If you've been trying to snag an online reservation at the hottest restaurant in town and you've been stymied at every turn, you're certainly not alone. The Hustle reports that you've got stiff competition—and it's probably not even human.
One possible reason you're unable to book a table is that a bot might have stolen the choicest seating times out from under you. This is a frustrating situation for diners, especially because it's not like a computer program can stroll into the dining room and enjoy the meal you were hoping to order. If it wasn't already obvious, these bots are the work of companies picking up fast cash for almost no effort.
Bots snatch up reservations for resale value
Just like we've seen so often with Ticketmaster, where all the best concert tickets are snapped up to resell for double their face value, various opportunists are locking down reservations at popular restaurants and holding them for ransom. People's clicking fingers are no match for the speed of a programmed bot, and those prime dinner seats at prime establishments—like New York's Carbone, for example—are then flipped on resale sites like Appointment Trader, Cita, and ResX, where they can be sold for a hefty sum (and you'll still have to pay the restaurant bill in full, too).

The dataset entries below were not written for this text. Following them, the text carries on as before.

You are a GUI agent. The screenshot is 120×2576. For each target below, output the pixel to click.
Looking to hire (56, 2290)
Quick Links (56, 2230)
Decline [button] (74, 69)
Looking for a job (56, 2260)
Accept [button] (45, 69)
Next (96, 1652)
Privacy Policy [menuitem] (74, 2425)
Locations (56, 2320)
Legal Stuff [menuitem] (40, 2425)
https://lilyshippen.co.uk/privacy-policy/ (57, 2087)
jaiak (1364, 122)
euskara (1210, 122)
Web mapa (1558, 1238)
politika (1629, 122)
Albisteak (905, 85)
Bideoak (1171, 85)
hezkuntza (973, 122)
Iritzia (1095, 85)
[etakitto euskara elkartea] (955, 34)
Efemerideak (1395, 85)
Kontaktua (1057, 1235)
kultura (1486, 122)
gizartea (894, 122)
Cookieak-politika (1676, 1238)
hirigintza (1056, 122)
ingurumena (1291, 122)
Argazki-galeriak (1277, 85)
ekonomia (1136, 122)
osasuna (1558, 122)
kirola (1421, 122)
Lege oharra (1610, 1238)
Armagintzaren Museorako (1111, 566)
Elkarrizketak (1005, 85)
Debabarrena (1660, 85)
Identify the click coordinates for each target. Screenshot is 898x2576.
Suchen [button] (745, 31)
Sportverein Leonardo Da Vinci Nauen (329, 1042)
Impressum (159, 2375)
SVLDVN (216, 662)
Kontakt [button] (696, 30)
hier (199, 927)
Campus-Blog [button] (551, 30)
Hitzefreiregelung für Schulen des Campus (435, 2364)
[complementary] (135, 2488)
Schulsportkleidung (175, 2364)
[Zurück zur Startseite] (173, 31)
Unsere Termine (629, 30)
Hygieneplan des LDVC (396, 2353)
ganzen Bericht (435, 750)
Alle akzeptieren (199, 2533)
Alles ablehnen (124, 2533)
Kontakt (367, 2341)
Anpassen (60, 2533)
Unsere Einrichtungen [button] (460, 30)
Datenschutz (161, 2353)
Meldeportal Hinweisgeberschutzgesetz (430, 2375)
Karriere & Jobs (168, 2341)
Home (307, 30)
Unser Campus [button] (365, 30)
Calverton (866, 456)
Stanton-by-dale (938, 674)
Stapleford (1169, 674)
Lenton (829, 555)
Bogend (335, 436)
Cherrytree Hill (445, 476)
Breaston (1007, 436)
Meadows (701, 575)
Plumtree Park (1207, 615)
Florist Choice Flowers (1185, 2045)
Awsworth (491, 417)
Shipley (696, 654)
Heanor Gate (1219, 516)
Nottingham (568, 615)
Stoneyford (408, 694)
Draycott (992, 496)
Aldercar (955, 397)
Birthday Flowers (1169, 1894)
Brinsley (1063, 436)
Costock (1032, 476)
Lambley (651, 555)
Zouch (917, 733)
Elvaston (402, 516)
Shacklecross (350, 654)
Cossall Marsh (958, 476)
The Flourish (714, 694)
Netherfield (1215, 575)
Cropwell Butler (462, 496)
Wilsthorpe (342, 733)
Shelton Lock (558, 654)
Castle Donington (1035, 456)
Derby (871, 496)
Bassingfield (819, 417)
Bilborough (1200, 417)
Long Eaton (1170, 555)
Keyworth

Obviously, this sucks for a lot of reasons. One of them being that the vast majority of restaurant reservations are meant to be free, and you might miss out on celebrating your anniversary at the restaurant of your dreams because the system has been rigged to reward the highest bidder. If the bot-purchased reservation goes untouched and nobody shows up, restaurants aren't making money on that table, and they're losing the money they spent staffing servers for it. Moreover, they often can't even recoup the loss via cancellation fees, since these bots tend to snag the reservations using bogus credit card numbers.
How restaurants are fighting back against bot reservations
Since the digital paper trail is deliberately obfuscated, it can be difficult for restaurant owners to crack down on bot reservations. Bloomberg spoke to the Em Pak, manager for Double Chicken Please (second place on the World's 50 Best Bars list), to see how the bar has been dealing with the issue.
Pak explained that there are a few red flags when it comes to a bot-placed reservation. These include garbled email addresses, disconnected phone numbers, bad credit cards, and unusual booking activity, such as back-to-back reservations placed during Friday and Saturday for multiple weeks in a row.
Double Chicken Please uses restaurant booking site Resy to handle reservations. Resy, Bloomberg notes, has been fighting back by "deleting confirmed bot profiles" and by following up with emails to brokers telling them to stop. Double Chicken Please has also allowed for more walk-in customers and has shrunk the amount of reservations they offer overall. Other restaurant booking companies like Tock have an entire fraud prevention team dedicated to handling such issues.
But since there's not yet any proven method to verify which reservations are legitimate, some restaurants deal with it by contacting every customer to verify if they're actually planning on coming. That's a time-consuming process, one that can be a drain on restaurant owners and staff.
One other way to deal with the problem is by adding a reservation fee. The restaurants I've visited with reservation fees typically use that money as a credit toward your final bill, so it's not a real loss for me as a diner, as I was going to use that cash for that purpose anyway. But as long as the bots continue to be an issue, it looks like we might just have to get used to these practices. Or hey, maybe we'll revert back to calling the restaurant instead of booking online.